Cigarettes are evil. The person smoking the cigarette may not be evil but the pain and suffering that cigarettes cause is. I watched a father-in-law, a neighbor, an aunt and my father die from the ravages from tobacco. The last few years of my father’s life, he wore a breathing mask attached to a tank of oxygen. His freedom was limited to the fifty-foot hose connected to that tank.
Smoking Kills
Margie Mason (Associated Press) wrote about smoking and listed some frightening statistics.
Thirty percent of the world’s smokers are in China.
In the next 15 years, an estimated 2 million will die from it.
The largest tobacco grower in the world is in China.
Heart disease, linked to smoking, is already killing a million a year.
China has more cases of diabetes than any country.
Dr.
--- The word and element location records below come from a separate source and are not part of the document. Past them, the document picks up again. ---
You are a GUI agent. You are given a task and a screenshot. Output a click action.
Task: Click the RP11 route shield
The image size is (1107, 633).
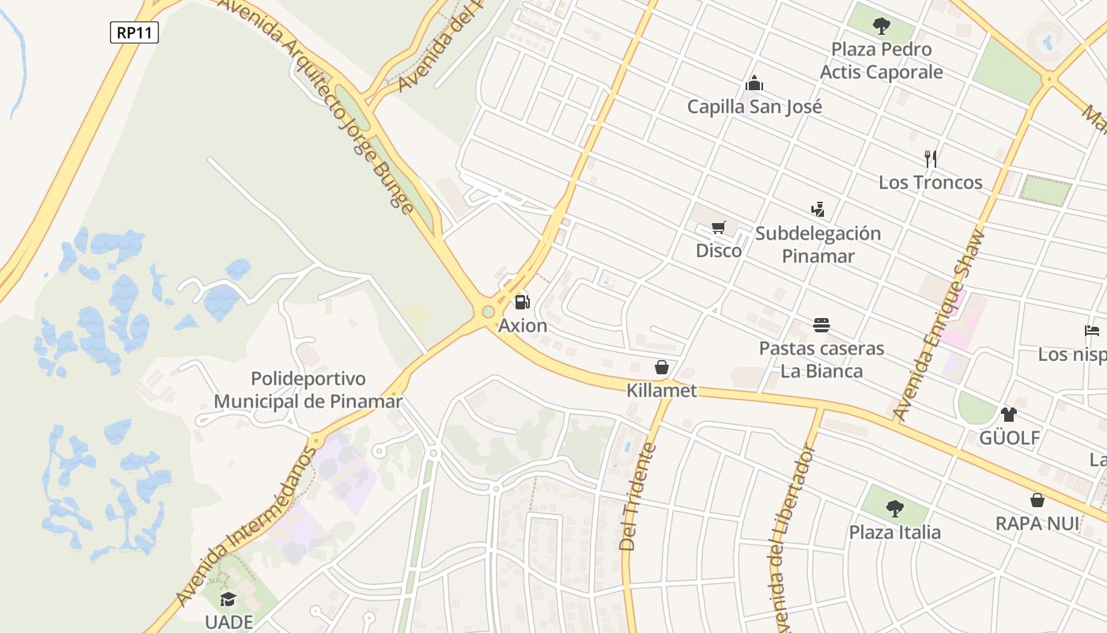click(134, 32)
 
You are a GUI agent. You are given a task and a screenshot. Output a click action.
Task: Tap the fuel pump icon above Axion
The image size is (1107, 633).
click(522, 301)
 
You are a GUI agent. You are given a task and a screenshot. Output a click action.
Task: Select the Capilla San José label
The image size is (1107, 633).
click(754, 107)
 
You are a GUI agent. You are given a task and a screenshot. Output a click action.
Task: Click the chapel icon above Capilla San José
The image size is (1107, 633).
click(754, 83)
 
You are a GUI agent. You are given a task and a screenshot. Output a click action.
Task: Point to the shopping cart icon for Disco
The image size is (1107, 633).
click(718, 228)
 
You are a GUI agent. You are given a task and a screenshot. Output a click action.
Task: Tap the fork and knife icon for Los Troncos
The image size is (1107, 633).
click(931, 159)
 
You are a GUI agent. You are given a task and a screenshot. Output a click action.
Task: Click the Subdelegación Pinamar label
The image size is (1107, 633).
click(818, 244)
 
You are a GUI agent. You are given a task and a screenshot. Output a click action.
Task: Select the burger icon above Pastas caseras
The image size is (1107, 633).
click(822, 325)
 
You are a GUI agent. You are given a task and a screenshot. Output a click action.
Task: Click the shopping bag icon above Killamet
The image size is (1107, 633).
click(662, 367)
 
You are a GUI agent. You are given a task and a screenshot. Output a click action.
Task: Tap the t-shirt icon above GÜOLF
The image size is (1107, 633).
click(1009, 414)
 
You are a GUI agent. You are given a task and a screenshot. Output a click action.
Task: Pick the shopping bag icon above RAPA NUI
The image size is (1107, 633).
click(1037, 500)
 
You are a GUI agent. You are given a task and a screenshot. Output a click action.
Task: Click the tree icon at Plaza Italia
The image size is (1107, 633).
click(894, 508)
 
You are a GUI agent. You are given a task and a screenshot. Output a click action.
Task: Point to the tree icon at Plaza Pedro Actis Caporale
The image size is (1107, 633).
click(882, 26)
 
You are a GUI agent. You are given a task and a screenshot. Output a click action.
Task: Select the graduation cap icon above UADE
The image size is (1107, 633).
click(228, 599)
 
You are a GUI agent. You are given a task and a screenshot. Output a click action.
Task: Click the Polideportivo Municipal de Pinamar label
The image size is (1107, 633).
click(308, 390)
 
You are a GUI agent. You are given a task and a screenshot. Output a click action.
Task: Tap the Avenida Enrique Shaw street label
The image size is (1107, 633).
click(940, 324)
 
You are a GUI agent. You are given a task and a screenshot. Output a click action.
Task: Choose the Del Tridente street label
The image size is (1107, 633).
click(637, 497)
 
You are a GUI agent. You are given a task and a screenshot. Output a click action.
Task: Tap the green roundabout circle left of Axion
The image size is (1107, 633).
click(488, 312)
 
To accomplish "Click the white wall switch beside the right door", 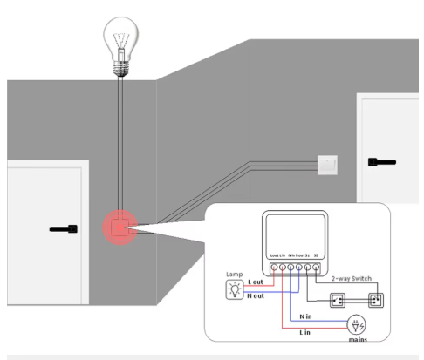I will point(327,163).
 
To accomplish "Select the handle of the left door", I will point(64,229).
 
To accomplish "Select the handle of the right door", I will point(381,161).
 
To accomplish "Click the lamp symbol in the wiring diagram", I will point(235,289).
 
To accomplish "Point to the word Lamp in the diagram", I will point(235,274).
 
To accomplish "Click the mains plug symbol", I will point(356,326).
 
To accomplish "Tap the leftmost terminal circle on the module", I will point(273,265).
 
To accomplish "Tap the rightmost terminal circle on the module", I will point(316,265).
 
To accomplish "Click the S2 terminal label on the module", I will point(316,255).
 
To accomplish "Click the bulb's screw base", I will point(120,64).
Judith Mackay said, “You have to price them (cigarettes) out of the hands and pockets and the mouths of children.”
Hong Kong may be showing the rest of the mainland how to cut back on tobacco use by putting high taxes on cigarettes as we have done in America. The Chinese government may be watching and hoping that this cycle of doom can be slowed.
Lloyd Lofthouse is the award-winning author of The Concubine Saga. When you love a Chinese woman, you marry her family and culture too. This is the love story Sir Robert Hart did not want the world to discover.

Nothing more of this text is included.